Editorial, Opinion

STAFF EDIT: Smaller increase still hurts

Another year, another tuition increase for Boston University students. The 3.75 percent increase, which will bring tuition to a staggering $37,910, is relatively low compared to previous years, and it is encouraging to see that the BU Board of Trustees took into account the harsh effects the economy has had on students and their families. Some sort of tuition increase was inevitable, considering BU’s declining endowment and $10,000,000 budget gap.

The fact that this tuition increase is the lowest in 40 years is nothing special. There seems to be the trend this year among many upper-tier universities including Boston College, Syracuse University and Tufts University, all claiming that the rate of their tuition increase for next year is the lowest in decades.’ What’s more is that some universities with comparable tuition prices have done even better than BU at giving students a break with tuition costs.

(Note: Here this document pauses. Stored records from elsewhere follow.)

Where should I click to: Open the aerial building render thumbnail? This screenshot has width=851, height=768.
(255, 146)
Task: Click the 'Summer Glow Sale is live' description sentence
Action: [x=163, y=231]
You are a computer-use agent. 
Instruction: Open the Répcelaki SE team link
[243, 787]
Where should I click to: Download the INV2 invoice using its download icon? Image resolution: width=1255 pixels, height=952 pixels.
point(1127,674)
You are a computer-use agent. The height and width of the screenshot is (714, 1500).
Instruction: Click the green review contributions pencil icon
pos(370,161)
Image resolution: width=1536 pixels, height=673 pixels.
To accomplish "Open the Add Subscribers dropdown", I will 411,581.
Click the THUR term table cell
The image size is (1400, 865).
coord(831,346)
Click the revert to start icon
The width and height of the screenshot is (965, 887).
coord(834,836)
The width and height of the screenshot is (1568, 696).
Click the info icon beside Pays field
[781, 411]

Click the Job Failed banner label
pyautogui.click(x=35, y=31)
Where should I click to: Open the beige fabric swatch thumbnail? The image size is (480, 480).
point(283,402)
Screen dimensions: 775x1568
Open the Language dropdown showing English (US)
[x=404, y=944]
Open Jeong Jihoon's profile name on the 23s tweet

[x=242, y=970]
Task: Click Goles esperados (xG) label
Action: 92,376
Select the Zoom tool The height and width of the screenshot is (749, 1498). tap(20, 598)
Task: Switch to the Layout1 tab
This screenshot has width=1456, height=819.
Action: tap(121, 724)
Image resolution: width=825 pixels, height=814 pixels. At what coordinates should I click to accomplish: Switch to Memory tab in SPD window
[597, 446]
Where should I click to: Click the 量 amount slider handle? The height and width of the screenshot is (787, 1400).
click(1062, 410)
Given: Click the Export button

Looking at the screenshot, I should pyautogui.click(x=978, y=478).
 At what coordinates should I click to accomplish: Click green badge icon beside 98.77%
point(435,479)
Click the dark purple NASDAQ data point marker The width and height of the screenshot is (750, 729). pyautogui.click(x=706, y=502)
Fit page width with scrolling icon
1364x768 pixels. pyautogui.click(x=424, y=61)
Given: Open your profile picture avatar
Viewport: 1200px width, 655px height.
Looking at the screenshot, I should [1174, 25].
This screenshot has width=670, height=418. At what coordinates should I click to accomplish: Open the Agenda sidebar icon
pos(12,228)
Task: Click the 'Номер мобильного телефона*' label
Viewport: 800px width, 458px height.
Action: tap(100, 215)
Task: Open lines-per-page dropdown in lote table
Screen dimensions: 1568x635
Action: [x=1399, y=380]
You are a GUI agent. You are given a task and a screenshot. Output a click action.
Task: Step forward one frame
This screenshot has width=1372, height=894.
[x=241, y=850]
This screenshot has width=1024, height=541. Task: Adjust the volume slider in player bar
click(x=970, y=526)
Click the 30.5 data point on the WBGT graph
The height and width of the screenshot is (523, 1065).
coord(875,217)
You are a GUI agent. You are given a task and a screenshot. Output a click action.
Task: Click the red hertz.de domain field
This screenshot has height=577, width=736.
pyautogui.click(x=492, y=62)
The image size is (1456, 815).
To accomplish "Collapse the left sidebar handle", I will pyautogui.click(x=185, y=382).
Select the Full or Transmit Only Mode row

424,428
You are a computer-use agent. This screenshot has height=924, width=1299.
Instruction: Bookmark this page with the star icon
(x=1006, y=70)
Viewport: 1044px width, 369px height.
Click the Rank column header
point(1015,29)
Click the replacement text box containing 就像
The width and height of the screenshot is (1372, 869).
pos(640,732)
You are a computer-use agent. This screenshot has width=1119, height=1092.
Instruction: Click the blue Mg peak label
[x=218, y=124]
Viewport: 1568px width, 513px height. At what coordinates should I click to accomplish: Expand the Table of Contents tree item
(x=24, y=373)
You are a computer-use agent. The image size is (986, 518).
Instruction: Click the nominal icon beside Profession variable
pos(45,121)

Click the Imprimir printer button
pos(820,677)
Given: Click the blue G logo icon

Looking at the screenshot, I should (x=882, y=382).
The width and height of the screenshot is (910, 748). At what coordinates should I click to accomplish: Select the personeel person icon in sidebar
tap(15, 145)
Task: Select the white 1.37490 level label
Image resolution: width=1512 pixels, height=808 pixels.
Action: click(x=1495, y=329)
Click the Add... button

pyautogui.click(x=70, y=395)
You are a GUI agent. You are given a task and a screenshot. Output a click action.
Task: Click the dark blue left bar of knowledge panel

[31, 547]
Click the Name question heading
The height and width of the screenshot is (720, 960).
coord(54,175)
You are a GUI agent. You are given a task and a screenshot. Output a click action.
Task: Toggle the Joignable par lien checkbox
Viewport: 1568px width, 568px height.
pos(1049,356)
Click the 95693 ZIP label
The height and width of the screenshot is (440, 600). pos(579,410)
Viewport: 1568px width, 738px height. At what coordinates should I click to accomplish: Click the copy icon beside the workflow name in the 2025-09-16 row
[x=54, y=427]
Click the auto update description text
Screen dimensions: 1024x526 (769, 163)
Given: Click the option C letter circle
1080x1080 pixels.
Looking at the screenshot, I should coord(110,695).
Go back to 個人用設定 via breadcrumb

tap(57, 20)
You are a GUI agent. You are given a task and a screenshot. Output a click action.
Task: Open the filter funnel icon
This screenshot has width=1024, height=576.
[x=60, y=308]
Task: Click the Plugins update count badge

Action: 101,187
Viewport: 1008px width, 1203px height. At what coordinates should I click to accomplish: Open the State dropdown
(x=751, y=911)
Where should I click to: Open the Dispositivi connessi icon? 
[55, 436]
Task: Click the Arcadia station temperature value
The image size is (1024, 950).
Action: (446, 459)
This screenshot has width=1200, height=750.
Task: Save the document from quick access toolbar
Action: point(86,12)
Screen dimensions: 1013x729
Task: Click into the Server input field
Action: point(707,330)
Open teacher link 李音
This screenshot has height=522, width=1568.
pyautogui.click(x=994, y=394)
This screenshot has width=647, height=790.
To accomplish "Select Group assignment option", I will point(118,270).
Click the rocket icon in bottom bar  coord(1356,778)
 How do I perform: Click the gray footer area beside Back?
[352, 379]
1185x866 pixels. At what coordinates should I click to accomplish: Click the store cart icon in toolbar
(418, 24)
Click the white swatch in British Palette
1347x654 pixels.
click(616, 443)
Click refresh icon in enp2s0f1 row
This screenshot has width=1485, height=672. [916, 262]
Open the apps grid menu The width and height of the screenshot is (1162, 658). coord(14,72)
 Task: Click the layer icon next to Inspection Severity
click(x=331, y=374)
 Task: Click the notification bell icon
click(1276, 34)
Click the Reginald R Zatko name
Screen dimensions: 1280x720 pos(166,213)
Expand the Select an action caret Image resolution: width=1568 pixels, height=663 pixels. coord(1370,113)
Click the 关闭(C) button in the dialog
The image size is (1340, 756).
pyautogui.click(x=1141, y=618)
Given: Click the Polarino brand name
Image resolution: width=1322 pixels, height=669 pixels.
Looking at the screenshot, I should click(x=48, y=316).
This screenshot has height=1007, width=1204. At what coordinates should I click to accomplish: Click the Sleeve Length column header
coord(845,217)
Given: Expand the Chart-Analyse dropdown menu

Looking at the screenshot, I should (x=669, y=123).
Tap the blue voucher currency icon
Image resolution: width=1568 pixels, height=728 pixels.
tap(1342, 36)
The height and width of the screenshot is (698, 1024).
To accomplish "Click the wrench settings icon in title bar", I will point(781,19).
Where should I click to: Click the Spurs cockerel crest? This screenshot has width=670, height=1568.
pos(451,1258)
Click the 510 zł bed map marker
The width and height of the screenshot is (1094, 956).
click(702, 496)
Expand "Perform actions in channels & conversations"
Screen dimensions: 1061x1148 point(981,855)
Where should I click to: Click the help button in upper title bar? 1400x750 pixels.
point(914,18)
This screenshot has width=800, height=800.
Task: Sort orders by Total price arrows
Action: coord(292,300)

Tuition and fees at Tufts will have increased by 3.5 percent next year and at BC, the tuition was only increased by 3 percent. If these large universities were able to keep their tuition increases lower, then the question is raised as to why BU couldn’t do more to save students’ money.

In addition, the announcement of this year’s tuition increase has been managed poorly. BU President Robert Brown’s letter is nowhere to be found on the Internet, the increase has not been covered by the university’s news and information website, BU Today, and students did not receive an email notification. Many students have yet to receive their letters from Brown. In the interest of saving money, perhaps BU should not be wasting paper and postage for thousands of students, but rather give students and their families the option of receiving an email notice about the announcement of next year’s tuition instead.

The real question is how students are going to react to this tuition increase. If students continue to simply shrug off each tuition increase, even one that is smaller than usual, the increases will only continue. At some point, the trend has to go the other direction because as tuition prices continue to climb the middle class’s incomes simply won’t keep up. At the University of Massachusetts, students at every campus have been actively protesting against a proposed $1,500 fee increase. If any BU students are serious about wanting to keep tuition from becoming too unaffordable, then somebody needs to speak out, or the Board of Trustees will not have to think twice before raising the cost of a BU education even higher.